Jim: I argue this all the time. It’s why I say the firming equation is the second most important question in science. People always say, “Well, it’s the first. You say it’s the second. First is, why is there anything, right?” Or a long wave of being able to answer that one. But yeah, if we are it or effectively it, let’s say at the galaxy level, then the responsibility on us not to fuck up is gigantic. If it turns out there’s a hundred thousand general intelligences in the galaxy and we fuck up ourselves, frankly, oh, well, but if we’re the only one, maybe the only one in the universe, and we have two choices, to become the martian bacteria and irrelevant, or to bring the universe to life. To blow that opportunity is a crime of the largest imaginable magnitude.

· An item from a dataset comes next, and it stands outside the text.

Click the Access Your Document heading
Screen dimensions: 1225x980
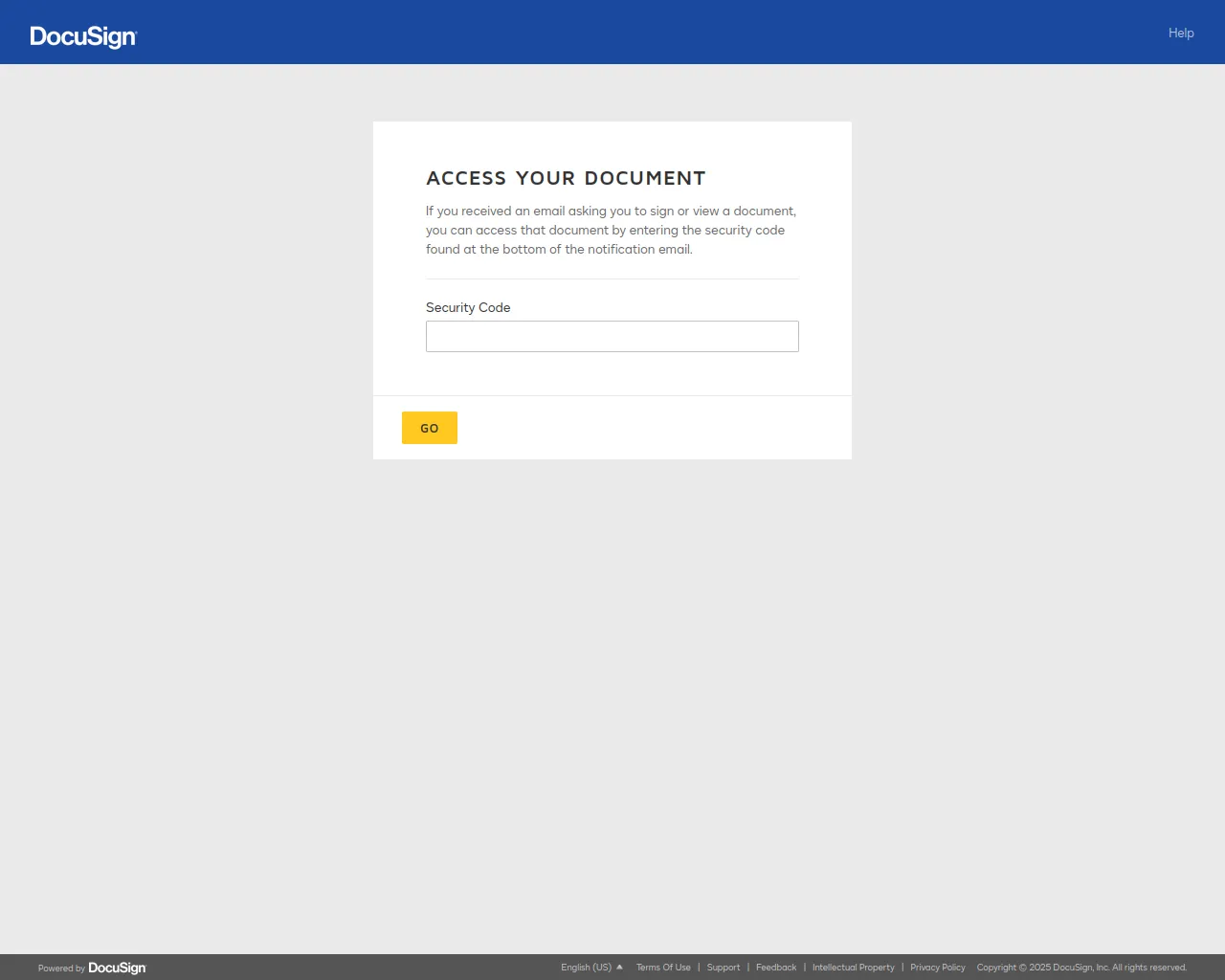tap(566, 178)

Bruce: And like a Hollywood car chase, you might ask toward the end of the movie, “Why us? Why now?” Well, as James Lovelock who also passed away this year, pointed out in his book Rough Ride to the Future, there’s this beautiful chapter saying, “Hey, fellow humans. This thing which I call a Venus Terminator is approaching the earth. The line in the solar system where Venus was just too close to the sun, so it’s atmosphere boiled off and became a hot house hell, that terminator is very close to us. He predicts a hundred million years to have a 3% increase in incident solar radiation when we’re across that, Terminator means that the atmosphere has to have zero CO2 in it to prevent a runway greenhouse. So it isn’t billions of years for complex life in the future, it’s hundreds of millions. It’s a fraction of a percent of the history of life on Earth remains the bump where complex life can exist.

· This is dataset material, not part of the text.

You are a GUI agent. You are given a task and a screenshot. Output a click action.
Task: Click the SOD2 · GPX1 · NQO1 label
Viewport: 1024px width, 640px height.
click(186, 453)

And you can see this, according to Lovelock, by the belt deserts. So the belt deserts around north and south are evidence that *gaya is failing. We’re products of that because we were cast out into East Africa with a riff valley into a desert drying environment, a wet/dry cycle, which forced us to become who we were or are. And so the evidence of those belt deserts is a biosphere that’s losing its ability to support plants on land. So you have glaciation and then you have desertification. Glaciation, it’s a swing in the pendulum. And with climate change, we’re pushing more energy in, but it’s a world that’s dying.
It’s in late middle age or early old age as far as complex life is the case. And so there isn’t anything to follow us. So if there is a life force is there is a dictum or a drive to reproduce and to carry on, it may be getting pretty intense because the whole planet’s about to undergo this decline. So it’s the last time to do the ultimate act as it was with protocells, even though it wasn’t theological, was to carry on and divide. Maybe it’s our job. We are evolved to create new biosphere and spread the jewels of life in more than one place because this world is a womb, but it is also a tomb.

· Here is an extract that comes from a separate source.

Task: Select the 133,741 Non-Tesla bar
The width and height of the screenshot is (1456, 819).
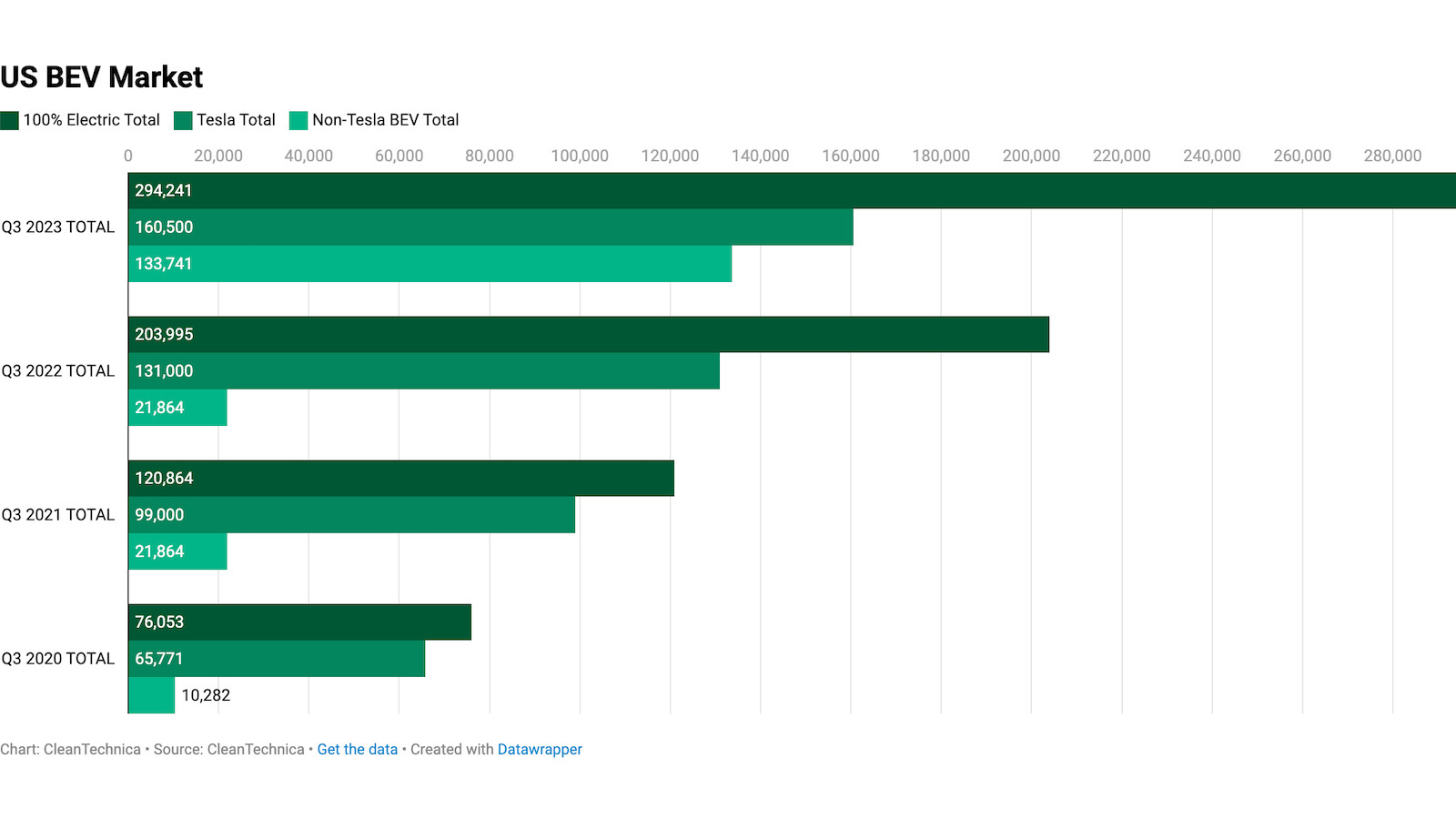Action: click(430, 264)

Jim: Yeah, I like to say it, bring the universe to life. That’s actually the purpose of humanity, especially if we’re alone. Well, Bruce, let’s wrap it there. This has been one of the most interesting conversations I’ve had in a damn long time.
Bruce: Thank you, Jim. It’s an absolute pleasure. You are one of the few people on the planet in 4 billion years of evolution with which we can truly geek out on the origins question.
Jim: Yeah, it’s been great. I think the audience will love it.